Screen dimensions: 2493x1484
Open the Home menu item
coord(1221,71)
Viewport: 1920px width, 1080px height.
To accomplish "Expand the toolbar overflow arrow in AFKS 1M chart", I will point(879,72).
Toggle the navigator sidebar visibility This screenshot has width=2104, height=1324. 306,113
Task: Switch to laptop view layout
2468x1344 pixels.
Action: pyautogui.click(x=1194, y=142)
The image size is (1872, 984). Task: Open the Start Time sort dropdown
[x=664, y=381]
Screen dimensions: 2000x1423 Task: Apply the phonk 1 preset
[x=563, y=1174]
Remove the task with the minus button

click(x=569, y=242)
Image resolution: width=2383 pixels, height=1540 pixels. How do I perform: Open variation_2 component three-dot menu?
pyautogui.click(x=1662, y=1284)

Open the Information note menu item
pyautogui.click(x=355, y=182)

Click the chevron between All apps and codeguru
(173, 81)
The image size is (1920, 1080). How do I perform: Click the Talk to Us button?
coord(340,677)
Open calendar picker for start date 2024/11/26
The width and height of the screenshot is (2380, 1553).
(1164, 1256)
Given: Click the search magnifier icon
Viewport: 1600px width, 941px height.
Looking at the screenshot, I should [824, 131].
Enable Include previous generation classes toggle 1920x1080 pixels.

-------------------------

→ Work task
The required output is the complete set of records, reproduced exactly.

→ Solution for this task
Screen dimensions: 2493x1484
Open the Home menu item
coord(1221,71)
Viewport: 1920px width, 1080px height.
To accomplish "Expand the toolbar overflow arrow in AFKS 1M chart", I will point(879,72).
Toggle the navigator sidebar visibility This screenshot has width=2104, height=1324. 306,113
Task: Switch to laptop view layout
2468x1344 pixels.
Action: pyautogui.click(x=1194, y=142)
The image size is (1872, 984). Task: Open the Start Time sort dropdown
[x=664, y=381]
Screen dimensions: 2000x1423 Task: Apply the phonk 1 preset
[x=563, y=1174]
Remove the task with the minus button

click(x=569, y=242)
Image resolution: width=2383 pixels, height=1540 pixels. How do I perform: Open variation_2 component three-dot menu?
pyautogui.click(x=1662, y=1284)

Open the Information note menu item
pyautogui.click(x=355, y=182)

Click the chevron between All apps and codeguru
(173, 81)
The image size is (1920, 1080). How do I perform: Click the Talk to Us button?
coord(340,677)
Open calendar picker for start date 2024/11/26
The width and height of the screenshot is (2380, 1553).
(1164, 1256)
Given: Click the search magnifier icon
Viewport: 1600px width, 941px height.
Looking at the screenshot, I should [824, 131].
Enable Include previous generation classes toggle 1920x1080 pixels.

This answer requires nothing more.